Sabre's guidance idea: less is more.

PositionEarnings guidance - Sabre Holdings Worldwide

Sabre Holdings Worldwide, the parent of Travelocity.com and extensive airline and travel reservation systems and support applications, is among a group of major American companies--including Coca-Cola Co., McDonald's Corp. and a few others--declining to provide detailed quarterly guidance on earnings per share forecasts.

In Sabre's case, notes CFO Jeffery M. Jackson (pictured), a major factor has been the sharp turndown in travel and the resulting uncertainties associated with revenues. "There's been a dramatic impact on the demand side since September 11," he said in an interview. "There's been a general decline in business travel, fundamentally, due to the nature of the economy, as well as war with Iraq.

"It became more difficult to provide reliable short-term guidance because of the marketplace environment," he adds.
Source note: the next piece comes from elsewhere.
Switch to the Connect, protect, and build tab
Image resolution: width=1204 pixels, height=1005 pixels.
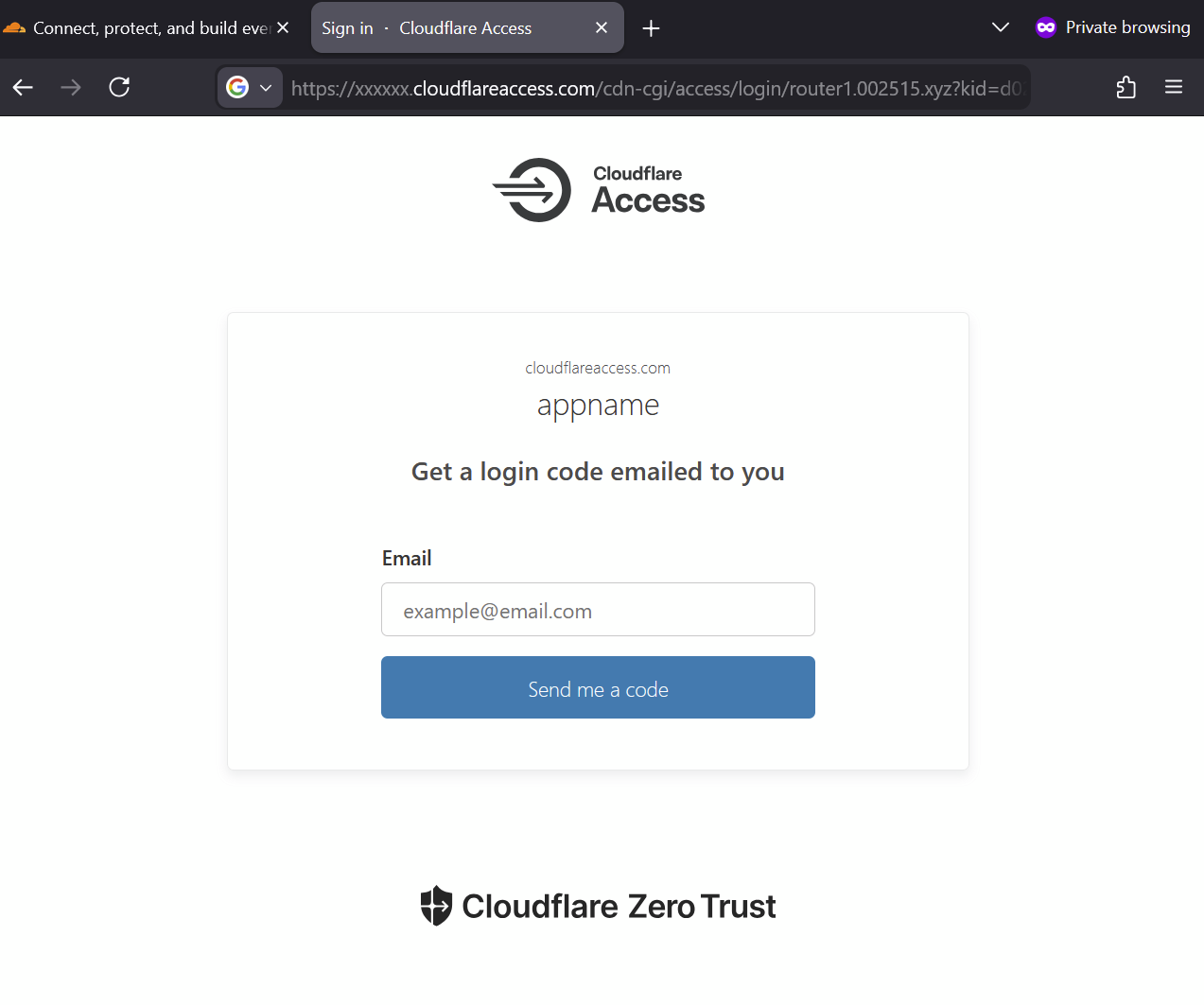click(x=142, y=28)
So, beginning in October 2001, Sabre has been offering "financial scenarios" to analysts during quarterly conference calls, primarily using "volume-based" numbers such as airline and hotel bookings but eschewing detailed guidance. In effect, he says, Sabre is asking analysts to use the data to "calibrate their own models."

Jackson, who has been CFO since the summer of 1998, sees Sabre's model as something between providing no guidance--which he thinks does a disservice to investors--and getting caught up in a forecasting...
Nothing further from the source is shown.